• No results found

Een ‘veldtocht tegen pyp-stoppen en niezen’.

W.A. Paap en de artistieke impotentie

Willem Paap viel de twijfelachtige eer ten deel al tijdens zijn leven dood te worden verklaard. Menno ter Braak en Paaps biograaf Jaap Meijer merkten op dat de Winkler Prins-encyclopedie van 1921 vermeldt dat Paap (1856-1923) in 1914 was overleden. Of dat een slordigheid was of een wraakactie van de redacteur, laat Meijer in het midden. Begrijpelijk is het echter wel. Paap speelde weliswaar een centrale rol bij de oprichting van De Nieuwe Gids maar trok zich in de tweede jaargang uit de redactie terug. Na zijn huwelijk in 1897 gaf hij zijn beroep als advocaat op, vertrok naar het buitenland en onderhield vrijwel geen contact meer met de literaire wereld.

Begin jaren dertig van de vorige eeuw corresponderen Du Perron en Ter Braak over Paaps werk. Beiden zijn het erover eens dat van Paaps werk alleen Vincent Haman de moeite waard is. Ter Braak schrijft: ‘Want dat boek is van a tot z boeiend, bijna nergens te lang, werkelijk geestig, terwijl de andere boel flauw is. Er zit werkelijk een stuk in, en Paap interesseert me eigenlijk nu nog meer, dan wanneer zijn andere werken ook zoo goed waren gebleken.’ (Brief van 17 juli 1933, Ter Braak & Du Perron 1964, 11: 109.) Of Ter Braaks positieve oordeel over Vincent Haman alleen op het boek gebaseerd is, valt te betwijfelen. Die twijfel is gerechtvaardigd als zijn oordeel in het licht van een eerdere brief wordt beschouwd. ‘Als Paap verder de moeite waard blijkt’, schrijft Ter Braak, ‘ga ik een artikel over hem schrijven, dat me meteen gelegenheid kan geven om de heele legende van '80 nog eens à faire te nemen. Zou het niet aardig zijn, als (voor ons) Paap de enige goede tachtiger was?’1. (Brief van 12 juli 1933, Ter Braak & Du Perron 1964, 11: 104.) Kennelijk is Ter Braak van mening dat de opvattingen van de Tachtigers begin jaren dertig nog zo dominant zijn, dat het nodig is er iets tegen te ondernemen. Belangrijker is echter dat de thematiek van Paaps roman, zoals in het vervolg van dit artikel zal blijken, naadloos aansluit bij de ‘Vorm of vent’-discussie.

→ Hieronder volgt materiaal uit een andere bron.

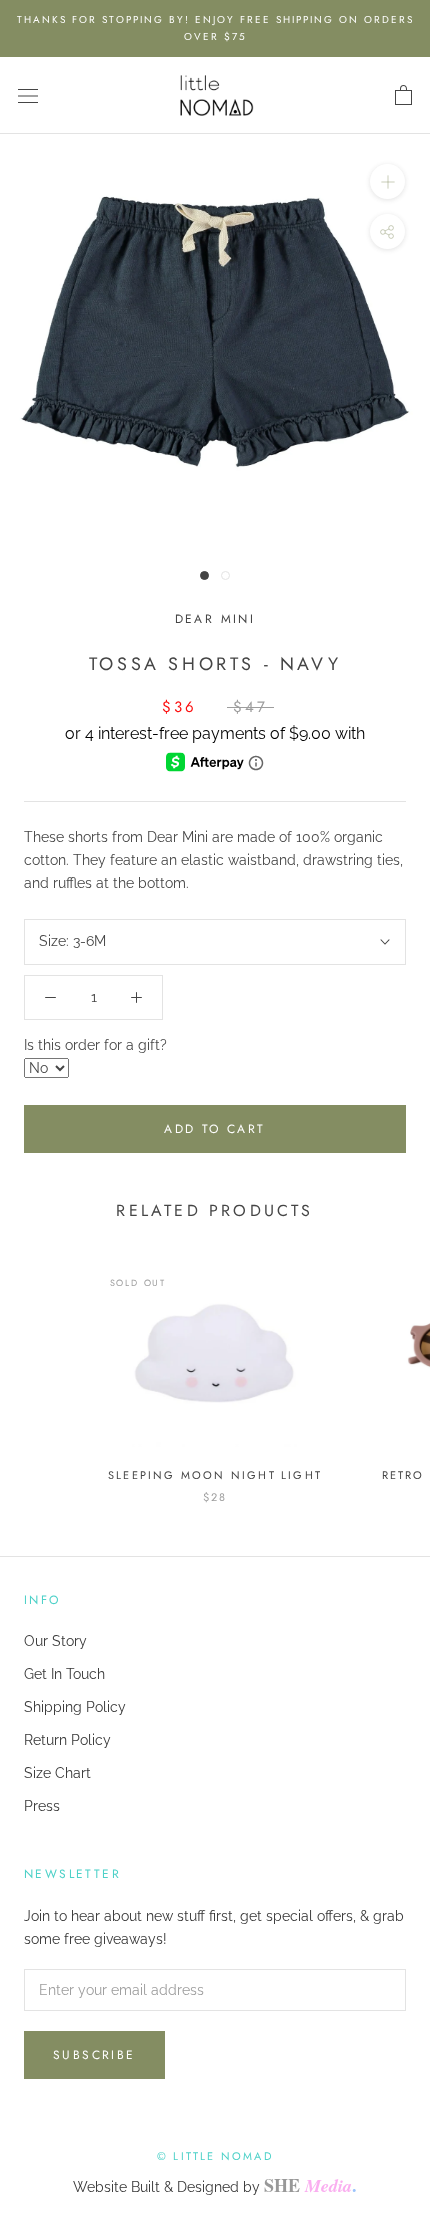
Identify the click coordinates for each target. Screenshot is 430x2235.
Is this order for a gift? (95, 1045)
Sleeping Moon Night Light (215, 1475)
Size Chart (57, 1773)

In 1946 verscheen Willem Paap. Het paard van Troje, een biografische schets van Barend de Goede en in 1959 publiceerde Meijer een kritische biografie over Paap met de ondertitel ‘Het levensverhaal van een vergetene’. Het ligt geenszins in zijn bedoeling voor Paaps werk te pleiten, veelmeer zijn voor Meijer biografische overeenkomsten - Meijer en Paap zijn in Winschoten geboren - en Paaps antisemitisme aanleiding voor de biografie. (Meijer 1959: 7) Meijers conclusie dat het jaar 1881, waarin Paap Multatuli bezocht, ‘het glansjaar van Paaps leven [is, in] zekere zin het hoogtepunt van zijn levensgang’ (Meijer 1959: 53),

il-lustreert dat hij Paap alleen als discipel van Multatuli en ‘Deks Stedehouder’ (Meijer 1959: 15) beschouwt. Zijn literaire werk, dat daarna verscheen, acht hij van geen enkel belang. Met die opvatting staat Meijer niet alleen want vrijwel iedereen die over Paap schrijft, verwijst naar Multatuli's grote invloed. Frans Erens schrijft: ‘Paap heeft de stoot tot schrijven gekregen van Multatuli [...]’ (Erens 1989: 246), volgens Du Perron was Paap ‘op het imbecile af een epigoon van Multatuli (Koningsrecht of Koningsschap, een tooneelstuk) of nogal vulgair’ (brief van 14 juli 1933 aan Ter Braak; Ter Braak & Du Perron 1964, 11: 107), De Goede noemt hem de ‘critieklooze dépôthouder van Multatuli’ (De Goede [1946]:16) en Dik van der Meulen verwijst ernaar dat sommigen hem een ‘Multatuli-kloon’ hebben genoemd. (Van der Meulen 2002: 723)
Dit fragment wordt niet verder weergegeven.